Hmmm, this is one thing I'm unsure of. The enlargers we use only have a black control box with 3 variable control knobs: Soft, Brightness, and Hard.

Do the colors somehow relate to those controls, or is this something that I don't have?


----------



## Derrel (Nov 19, 2009)

I've got to second Ann's comments about five minute print devlopment times with a WTH? Five minutes is a ridiculously long time--so long that in a community school darkroom, you're likely to have contamination of white light from beginning darkroom workers doing dumb things like inserting negative carriers with the enlarger light on, or flipping the enlarger on to see better in the dark,etc,etc. Also, if the safelights are not truly "safe", some slight level of fogging could occur over a five minute development time.

And a 1:19 developer concentration when your paper's manufacturer suggests a 1:9 dilution would be a clear,simple, obvious source of inadequate D-max on your blacks. If it calls for 1:9 and you were using 1:19, that would be the near-equivalent to using exhausted developer.

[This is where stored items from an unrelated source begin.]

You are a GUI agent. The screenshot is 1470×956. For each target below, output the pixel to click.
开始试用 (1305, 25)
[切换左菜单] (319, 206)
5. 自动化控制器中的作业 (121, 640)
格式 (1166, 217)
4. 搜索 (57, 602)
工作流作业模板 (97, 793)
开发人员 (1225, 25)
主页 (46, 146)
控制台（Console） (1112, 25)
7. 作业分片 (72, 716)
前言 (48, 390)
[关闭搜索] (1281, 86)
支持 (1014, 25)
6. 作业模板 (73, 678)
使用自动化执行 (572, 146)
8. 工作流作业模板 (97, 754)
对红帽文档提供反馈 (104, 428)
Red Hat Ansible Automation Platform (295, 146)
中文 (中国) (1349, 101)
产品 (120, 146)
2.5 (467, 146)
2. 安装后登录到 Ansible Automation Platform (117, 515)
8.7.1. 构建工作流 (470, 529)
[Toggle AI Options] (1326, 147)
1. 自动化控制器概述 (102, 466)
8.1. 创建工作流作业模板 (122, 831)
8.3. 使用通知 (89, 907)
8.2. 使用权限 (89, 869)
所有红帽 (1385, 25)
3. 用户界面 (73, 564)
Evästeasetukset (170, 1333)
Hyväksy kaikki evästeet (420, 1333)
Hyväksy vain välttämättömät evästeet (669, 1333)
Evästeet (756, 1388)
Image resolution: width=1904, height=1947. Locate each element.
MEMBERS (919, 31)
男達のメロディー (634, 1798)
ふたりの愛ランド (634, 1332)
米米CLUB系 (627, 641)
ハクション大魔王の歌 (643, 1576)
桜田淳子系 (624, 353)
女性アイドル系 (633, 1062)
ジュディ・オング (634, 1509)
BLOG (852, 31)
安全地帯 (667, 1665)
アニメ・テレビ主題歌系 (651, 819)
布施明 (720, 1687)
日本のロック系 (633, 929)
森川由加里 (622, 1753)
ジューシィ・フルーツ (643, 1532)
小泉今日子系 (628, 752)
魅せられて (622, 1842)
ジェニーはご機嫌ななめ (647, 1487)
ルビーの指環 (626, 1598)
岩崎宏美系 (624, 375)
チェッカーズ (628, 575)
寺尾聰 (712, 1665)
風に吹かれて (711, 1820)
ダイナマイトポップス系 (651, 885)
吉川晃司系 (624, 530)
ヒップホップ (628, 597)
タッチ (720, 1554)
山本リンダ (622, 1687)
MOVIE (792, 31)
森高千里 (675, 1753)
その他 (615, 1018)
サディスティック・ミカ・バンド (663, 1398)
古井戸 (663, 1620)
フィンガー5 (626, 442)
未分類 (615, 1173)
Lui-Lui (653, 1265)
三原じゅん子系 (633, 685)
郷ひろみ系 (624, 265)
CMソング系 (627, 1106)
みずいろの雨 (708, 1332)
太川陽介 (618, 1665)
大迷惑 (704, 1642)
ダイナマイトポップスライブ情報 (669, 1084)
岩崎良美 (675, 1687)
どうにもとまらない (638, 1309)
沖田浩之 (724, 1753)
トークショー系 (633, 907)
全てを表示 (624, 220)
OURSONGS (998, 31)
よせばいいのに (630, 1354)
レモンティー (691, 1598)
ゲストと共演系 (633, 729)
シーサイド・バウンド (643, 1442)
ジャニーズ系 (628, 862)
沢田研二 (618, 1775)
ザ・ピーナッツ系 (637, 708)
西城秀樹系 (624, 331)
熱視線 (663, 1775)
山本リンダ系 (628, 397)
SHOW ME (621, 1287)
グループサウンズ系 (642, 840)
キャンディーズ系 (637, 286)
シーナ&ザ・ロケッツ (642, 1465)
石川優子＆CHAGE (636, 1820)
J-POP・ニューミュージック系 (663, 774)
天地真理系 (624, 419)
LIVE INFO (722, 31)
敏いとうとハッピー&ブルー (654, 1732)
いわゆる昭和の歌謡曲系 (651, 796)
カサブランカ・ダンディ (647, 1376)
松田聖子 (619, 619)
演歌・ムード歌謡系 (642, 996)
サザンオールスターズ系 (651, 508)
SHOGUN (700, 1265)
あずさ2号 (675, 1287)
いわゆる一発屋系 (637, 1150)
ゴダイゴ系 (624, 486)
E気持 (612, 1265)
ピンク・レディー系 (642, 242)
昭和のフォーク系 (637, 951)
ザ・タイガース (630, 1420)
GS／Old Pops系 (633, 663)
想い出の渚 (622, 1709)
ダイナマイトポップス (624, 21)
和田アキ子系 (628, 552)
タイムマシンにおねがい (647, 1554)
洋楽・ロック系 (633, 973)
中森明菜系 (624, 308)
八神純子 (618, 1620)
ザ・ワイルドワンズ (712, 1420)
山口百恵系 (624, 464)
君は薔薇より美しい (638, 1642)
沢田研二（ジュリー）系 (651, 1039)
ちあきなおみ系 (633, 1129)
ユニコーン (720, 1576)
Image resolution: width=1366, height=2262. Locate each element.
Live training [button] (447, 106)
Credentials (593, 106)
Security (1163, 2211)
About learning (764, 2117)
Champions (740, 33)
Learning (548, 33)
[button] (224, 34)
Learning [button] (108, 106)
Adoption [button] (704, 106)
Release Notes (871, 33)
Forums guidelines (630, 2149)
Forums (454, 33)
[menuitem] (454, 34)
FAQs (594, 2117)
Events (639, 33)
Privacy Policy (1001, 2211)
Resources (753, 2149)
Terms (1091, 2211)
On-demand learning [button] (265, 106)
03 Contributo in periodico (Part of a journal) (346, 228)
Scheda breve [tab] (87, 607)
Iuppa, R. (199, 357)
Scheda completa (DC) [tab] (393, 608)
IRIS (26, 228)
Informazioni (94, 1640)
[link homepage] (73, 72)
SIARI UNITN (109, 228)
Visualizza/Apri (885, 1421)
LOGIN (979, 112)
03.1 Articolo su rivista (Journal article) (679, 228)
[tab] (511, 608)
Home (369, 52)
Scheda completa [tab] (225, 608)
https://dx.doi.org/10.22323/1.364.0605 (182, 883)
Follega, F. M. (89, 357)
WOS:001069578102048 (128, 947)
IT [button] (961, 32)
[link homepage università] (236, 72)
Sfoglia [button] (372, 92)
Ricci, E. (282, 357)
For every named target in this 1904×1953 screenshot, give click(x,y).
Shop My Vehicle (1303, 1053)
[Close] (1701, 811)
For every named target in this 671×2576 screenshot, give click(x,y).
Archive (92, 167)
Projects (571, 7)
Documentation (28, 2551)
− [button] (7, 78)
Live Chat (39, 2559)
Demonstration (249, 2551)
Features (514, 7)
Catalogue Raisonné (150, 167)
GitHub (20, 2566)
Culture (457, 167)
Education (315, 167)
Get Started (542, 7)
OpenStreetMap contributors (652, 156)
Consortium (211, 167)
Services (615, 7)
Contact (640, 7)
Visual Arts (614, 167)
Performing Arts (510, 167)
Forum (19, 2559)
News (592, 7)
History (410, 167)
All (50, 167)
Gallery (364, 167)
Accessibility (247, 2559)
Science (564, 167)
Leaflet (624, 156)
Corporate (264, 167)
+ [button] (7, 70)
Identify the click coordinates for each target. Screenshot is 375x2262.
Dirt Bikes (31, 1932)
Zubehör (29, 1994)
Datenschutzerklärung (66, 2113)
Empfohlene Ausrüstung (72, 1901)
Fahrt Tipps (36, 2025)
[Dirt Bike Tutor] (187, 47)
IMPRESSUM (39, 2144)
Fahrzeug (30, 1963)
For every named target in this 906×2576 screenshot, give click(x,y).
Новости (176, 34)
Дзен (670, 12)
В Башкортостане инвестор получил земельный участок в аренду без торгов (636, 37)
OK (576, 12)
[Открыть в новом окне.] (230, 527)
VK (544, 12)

Safelight fogging of prints while in the developing tray is all too common. Also, try and develop face down in the tray and stick to a strict development time. Developing face down ensures that you stick to the time and are never tempted to "pull" a print early. [ Your instructor BTW, sounds like he or she deserves a C- grade.]


----------



## ann (Nov 19, 2009)

your being kind derrel i wouldn't even go with a c-, this type of instructor drives me crazy, and this person isn't the only one, i get to hear some wild stories from students. (un asked for, but delievered none the less)


----------